Children of Light
- First edition cover
- Author: Robert Stone
- Language: English
- Genre: Fiction
- Publisher: Alfred A. Knopf
- Publication date: 1986
- Publication place: United States
- Media type: Print (hardback & paperback)
- Pages: 258
- ISBN: 0-394-52573-6
- OCLC: 12974687
- Dewey Decimal: 813.54
- LC Class: PS3569.T6418 C5 1986
- Preceded by: A Flag for Sunrise
- Followed by: Outerbridge Reach

= Children of Light =

1986 novel by Robert Stone

Children of Light is the fourth published novel by U. S. writer Robert Stone. It was published in 1986.

==Background==
In the front matter of the published version of the novel, Stone acknowledges that during the writing of this novel he received assistance from the National Endowment for the Arts and a residency at the Villa Serbelloni.

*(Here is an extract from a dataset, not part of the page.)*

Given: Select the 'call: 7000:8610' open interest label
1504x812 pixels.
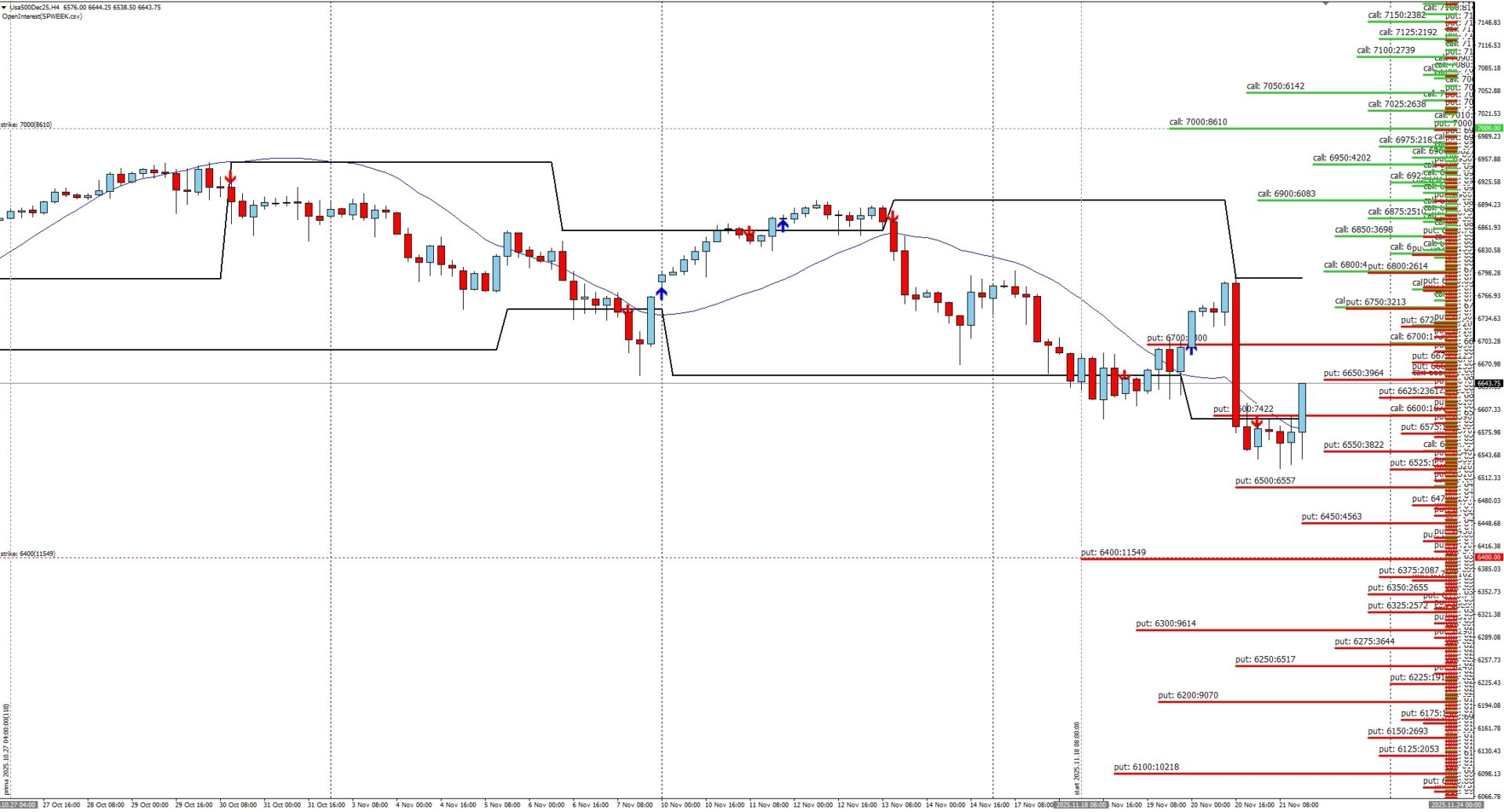Looking at the screenshot, I should tap(1198, 122).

Portions of this novel were originally published in Esquire, The Paris Review, Playboy, and TriQuarterly.

==Synopsis==
The story tracks the lives of Gordon Walker, a failed playwright in his 40s and modestly successful screenwriter-actor, and his old flame Lee Verger, the stage name of Lu Anne Bourgeois Morgen, a successful actress who has paranoid schizophrenia. Gordon, an alcoholic drug addict whose second wife has just left him, goes on location to Mexico where they're filming Walker's screenplay which is an adaptation of Kate Chopin's The Awakening that Lu Anne is starring in. Walker discovers that she has gone off of her medication in an attempt to more fully embody her character.